▶ _Records for processing_
-------

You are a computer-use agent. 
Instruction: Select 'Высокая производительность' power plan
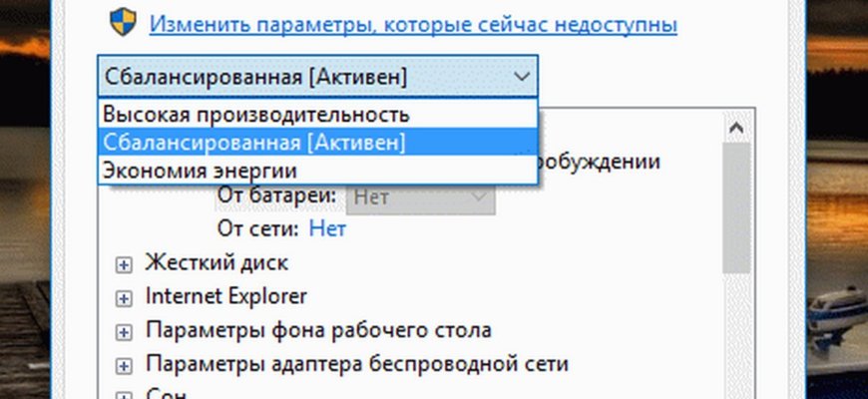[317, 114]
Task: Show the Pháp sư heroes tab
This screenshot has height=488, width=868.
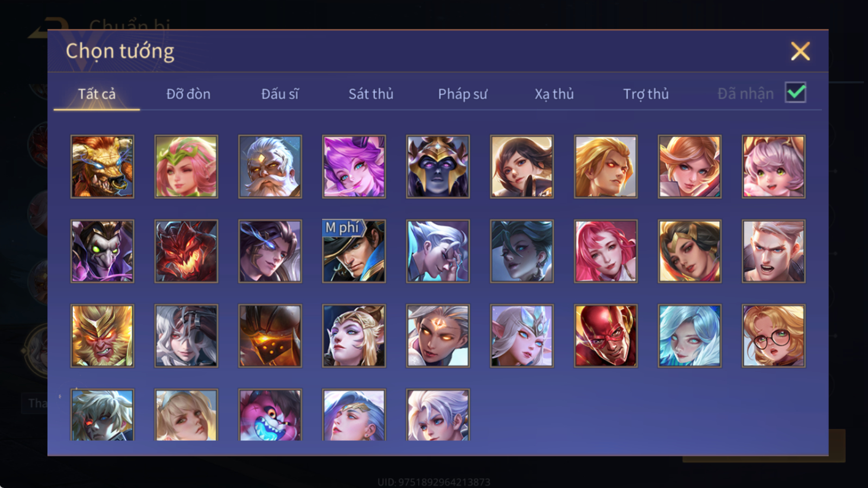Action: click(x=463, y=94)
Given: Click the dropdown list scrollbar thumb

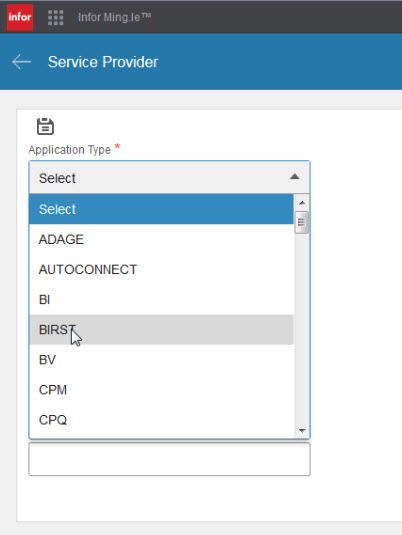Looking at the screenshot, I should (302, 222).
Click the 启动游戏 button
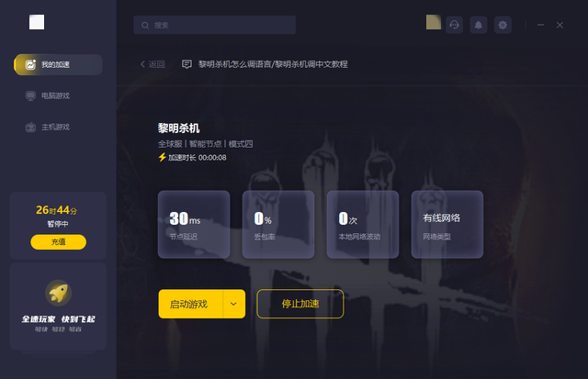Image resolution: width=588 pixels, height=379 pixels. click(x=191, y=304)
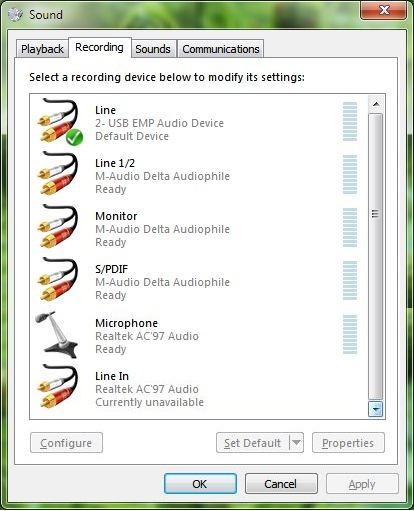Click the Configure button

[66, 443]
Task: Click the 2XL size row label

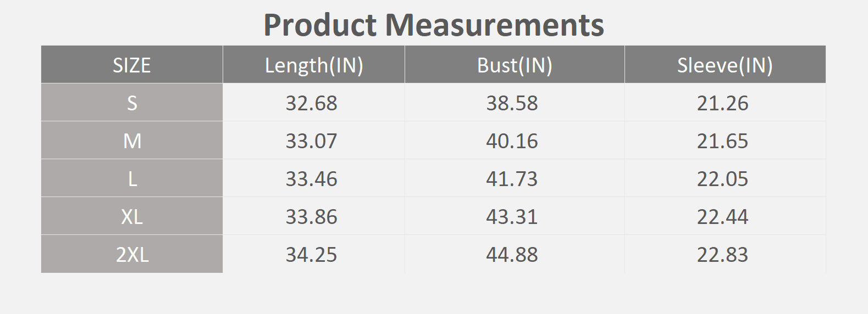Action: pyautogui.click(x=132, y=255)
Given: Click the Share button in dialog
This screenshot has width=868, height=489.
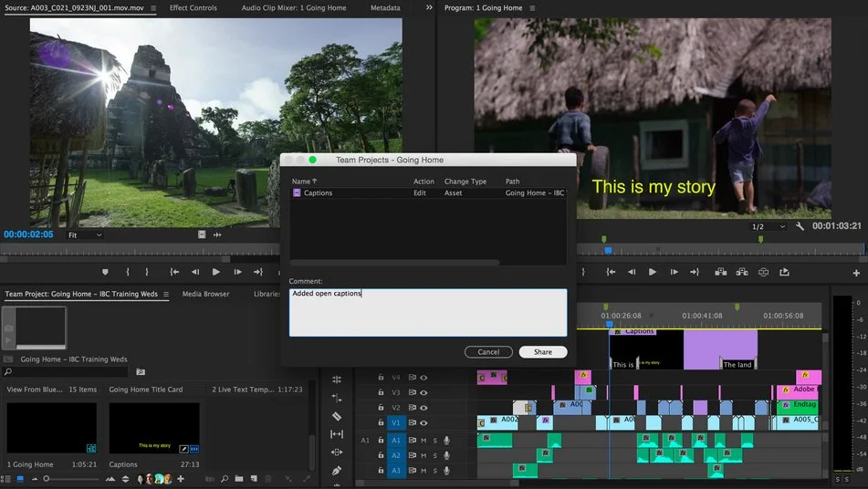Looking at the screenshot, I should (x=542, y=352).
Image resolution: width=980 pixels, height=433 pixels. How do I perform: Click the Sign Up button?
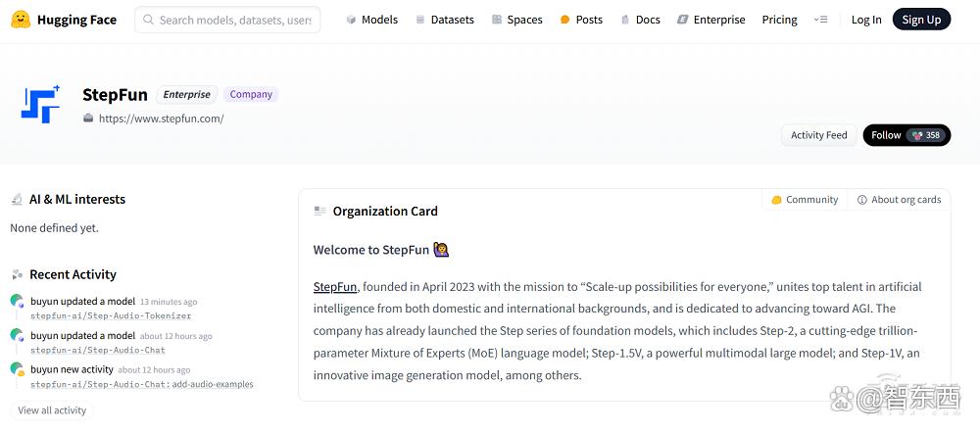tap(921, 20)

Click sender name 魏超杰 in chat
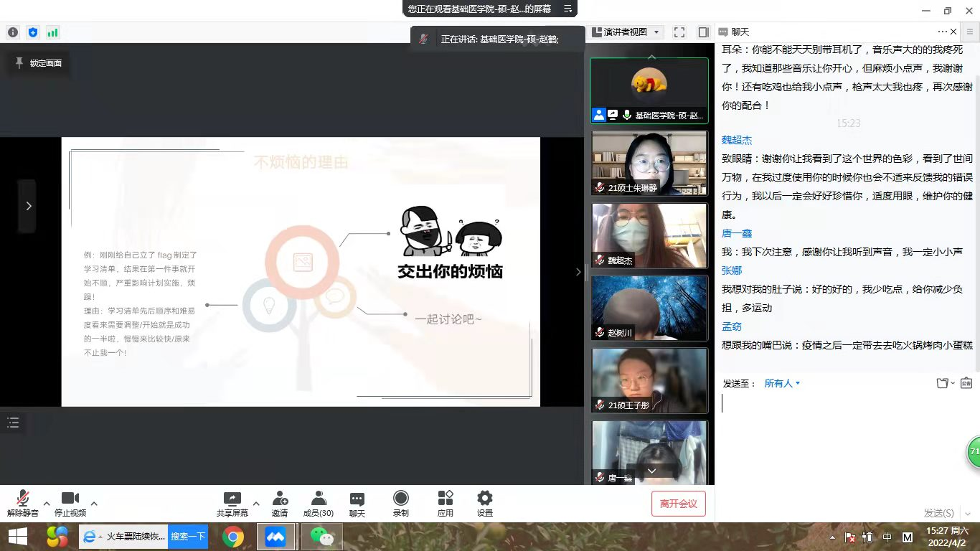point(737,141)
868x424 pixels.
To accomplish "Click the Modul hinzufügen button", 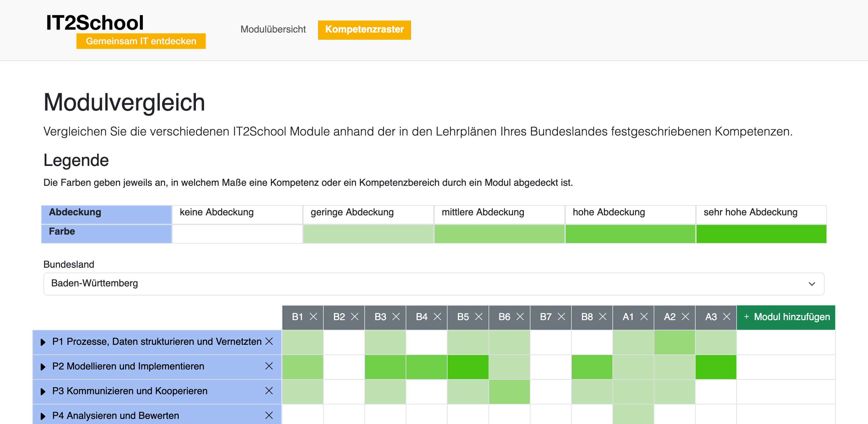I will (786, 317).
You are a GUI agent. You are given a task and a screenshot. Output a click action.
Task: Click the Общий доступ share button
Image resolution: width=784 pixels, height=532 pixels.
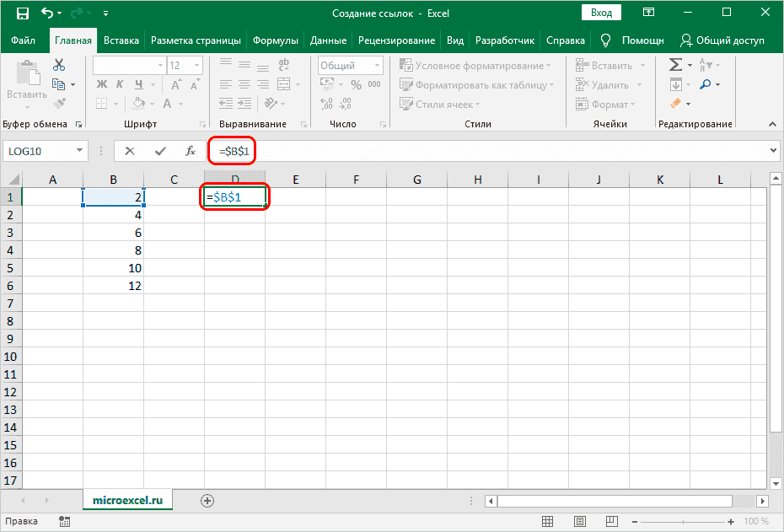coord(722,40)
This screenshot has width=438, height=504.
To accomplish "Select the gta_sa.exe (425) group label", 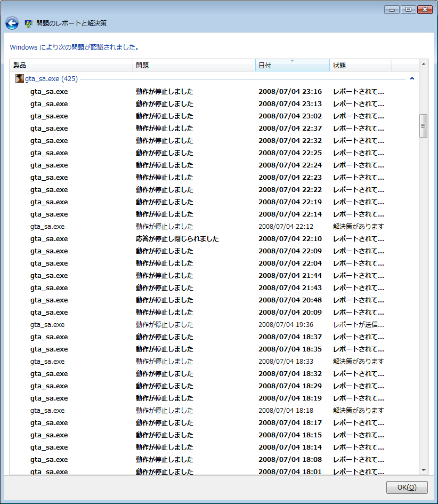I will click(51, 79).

-------

▶ _Task objective_
A bare number is all that is asked for: the count of lines above that include "agent".

▶ _Exercise output_
2